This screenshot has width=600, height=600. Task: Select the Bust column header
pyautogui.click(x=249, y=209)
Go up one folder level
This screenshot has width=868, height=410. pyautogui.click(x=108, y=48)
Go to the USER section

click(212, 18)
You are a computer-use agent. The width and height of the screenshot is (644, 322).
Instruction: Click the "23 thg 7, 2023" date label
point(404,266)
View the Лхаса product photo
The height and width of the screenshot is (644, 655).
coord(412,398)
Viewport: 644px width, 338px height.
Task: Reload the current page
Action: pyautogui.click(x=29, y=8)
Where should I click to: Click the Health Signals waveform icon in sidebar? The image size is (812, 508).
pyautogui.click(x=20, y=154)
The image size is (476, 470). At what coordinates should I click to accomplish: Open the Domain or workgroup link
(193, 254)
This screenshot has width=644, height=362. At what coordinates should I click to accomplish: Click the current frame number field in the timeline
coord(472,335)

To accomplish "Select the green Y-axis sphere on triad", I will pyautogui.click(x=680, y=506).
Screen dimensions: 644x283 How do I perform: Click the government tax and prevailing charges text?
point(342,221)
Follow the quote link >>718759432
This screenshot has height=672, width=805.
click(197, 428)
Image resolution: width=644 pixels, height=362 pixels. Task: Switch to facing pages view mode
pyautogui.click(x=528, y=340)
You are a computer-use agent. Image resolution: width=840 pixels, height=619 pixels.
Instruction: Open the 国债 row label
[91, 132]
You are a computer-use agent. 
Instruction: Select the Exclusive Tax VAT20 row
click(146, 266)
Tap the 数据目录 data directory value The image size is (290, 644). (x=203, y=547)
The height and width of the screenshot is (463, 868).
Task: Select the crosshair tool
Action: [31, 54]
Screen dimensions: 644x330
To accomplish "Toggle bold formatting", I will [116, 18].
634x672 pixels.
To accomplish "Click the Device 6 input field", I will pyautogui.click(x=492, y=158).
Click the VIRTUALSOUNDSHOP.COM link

::::::::

◆ What the task requires ◆
Each line above must be reproduced exactly as it stands.

◆ Exercise response ◆
This screenshot has width=600, height=600. Task: Select the Bust column header
pyautogui.click(x=249, y=209)
Go up one folder level
This screenshot has width=868, height=410. pyautogui.click(x=108, y=48)
Go to the USER section

click(212, 18)
You are a computer-use agent. The width and height of the screenshot is (644, 322).
Instruction: Click the "23 thg 7, 2023" date label
point(404,266)
View the Лхаса product photo
The height and width of the screenshot is (644, 655).
coord(412,398)
Viewport: 644px width, 338px height.
Task: Reload the current page
Action: pyautogui.click(x=29, y=8)
Where should I click to: Click the Health Signals waveform icon in sidebar? The image size is (812, 508).
pyautogui.click(x=20, y=154)
The image size is (476, 470). At what coordinates should I click to accomplish: Open the Domain or workgroup link
(193, 254)
This screenshot has width=644, height=362. At what coordinates should I click to accomplish: Click the current frame number field in the timeline
coord(472,335)

To accomplish "Select the green Y-axis sphere on triad", I will pyautogui.click(x=680, y=506).
Screen dimensions: 644x283 How do I perform: Click the government tax and prevailing charges text?
point(342,221)
Follow the quote link >>718759432
This screenshot has height=672, width=805.
click(197, 428)
Image resolution: width=644 pixels, height=362 pixels. Task: Switch to facing pages view mode
pyautogui.click(x=528, y=340)
You are a computer-use agent. Image resolution: width=840 pixels, height=619 pixels.
Instruction: Open the 国债 row label
[91, 132]
You are a computer-use agent. 
Instruction: Select the Exclusive Tax VAT20 row
click(146, 266)
Tap the 数据目录 data directory value The image size is (290, 644). (x=203, y=547)
The height and width of the screenshot is (463, 868).
Task: Select the crosshair tool
Action: [31, 54]
Screen dimensions: 644x330
To accomplish "Toggle bold formatting", I will [116, 18].
634x672 pixels.
To accomplish "Click the Device 6 input field", I will pyautogui.click(x=492, y=158).
Click the VIRTUALSOUNDSHOP.COM link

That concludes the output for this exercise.